I was going through some old writings and found a short story that I had written in a fever-induced fit of creativity back in college. I remember that we were having final exams that week. I woke up with a 102 fever in the middle of the night and wrote a story about a terminally ill author who has been told he only has six months to live. I literally wrote it on the back of the nearest piece of paper I could find. I woke up the next morning, feeling much better and looked at this and I was a little bit surprised. The legibility of the actual text notwithstanding, the story and the presentation were not half bad. I thought of fleshing it out into a longer piece but I never did - the fact that the length of the piece was reminiscent of the amount of time the protagonist had left somehow felt right. Anyway, enough behind the scenes drama. I reproduce below one of the most morbid (and cheesy, if you don't like this sort of stuff) pieces of fiction I have ever written.
[Update: Just found out that this story also has been published on blogchaat. A big thank you to the kind folks there ! ]
Indignation is what I feel first of all. That, followed by nausea, fear, pain ... and then nothing - a void. I stagger out of the doctor's room, into the waiting room. I almost collide with a young boy - he looks up at me and smiles. Then he sees something in my face - something I can't, may be for the better - and runs away to where his mother is sitting. I see a father bending down on his knees and putting a spoon in his daughter's mouth. Have I ever fed Arpana like that ? I can recall nothing.
Six months. That would make Arpu six and a half. The thought of Arpu makes me smile. Ever since she turned five and could just barely understand what it was her father did, it was impossible to make her stop bragging about it. "Papa is a writer. He just won the pooleeter award !!". I would laugh and try to correct her. "No, Arpu, that's Pulitzer." She would nod, exasperated, and then run away to find the next one. What would she tell everybody six months from now ? "Papa was a writer. He had won the pooleeter award !!". And then the inevitable questions would follow. "What happened ? How old was he ? I am so sorry !" These would be directed not at Arpu, but at Meera, who would then ask Arpu to go and play outside. I think that'd be the routine until Arpu grew up - old enough to understand the abrupt - six month, to be exact - transition from the present tense to the past.
No, I say to myself. I must take this like a man ! Face up to it ! Fight it ! Suddenly everything in my stomach rushes up and out - "the man" lies on the floor, indistinguishable from the blood or the remains of my breakfast.
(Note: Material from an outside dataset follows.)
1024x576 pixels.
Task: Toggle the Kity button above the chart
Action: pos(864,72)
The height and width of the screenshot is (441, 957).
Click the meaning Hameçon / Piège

The nurse runs up to me and asks me to lie down on one of the couches. She tells me half an hour later, when I am sitting up, that I was delirious. I kept laughing and mumbling "There goes your man !" Probably something from my ongoing book, I try to explain. She nods sympathetically as she walks me out.
I lie awake in bed at night. The light probably hurts Meera's eyes but I still keep the lamps on. Somehow, at this moment, darkness symbolizes more than just loss of sleep to me. I try to remember Mamma. Her hands. The hands that were successful in driving away every ailment - until this one happened. I try to remember Papa and Didi and their hands. I can't. I get out of bed and pick up the old family album from the shelf. I come across one family photo ... no hands. I start looking for another one, turning the pages frantically. My stomach rebels again and I rush into the bathroom and close the door. Dinner with blood. "Recurrent vomiting of blood" - yes, that was one of the projected symptoms. The clock is ticking. Not much longer now.
I make a mental note to see my lawyer in the morning. Meera shouldn't have to struggle. Arpu must continue with her violin lessons. I am roused out of my reverie by Arpu's voice. I step out of the bathroom. She is telling Meera that she can't sleep in her room. Can she sleep with us ? Of course, you can, dear. Then she sees me and her eyes light up. "Papa, Papa, did you know that I said Pulitzer right today ? It just came to me." I smile and tell her that's great. That's one item off the checklist. Then, as if remembering something, she says, "Papa, we had a life sciences class today. The teacher told us about the life cycle. I don't get it. Why do peoples die ?". I am about to correct her, "No, Arpu, that's people. Not peoples." I don't. I just sit there, the tears in my eyes obscuring her pretty face. Yes, why do they, Arpu ? I wish someone would tell me something I could tell you.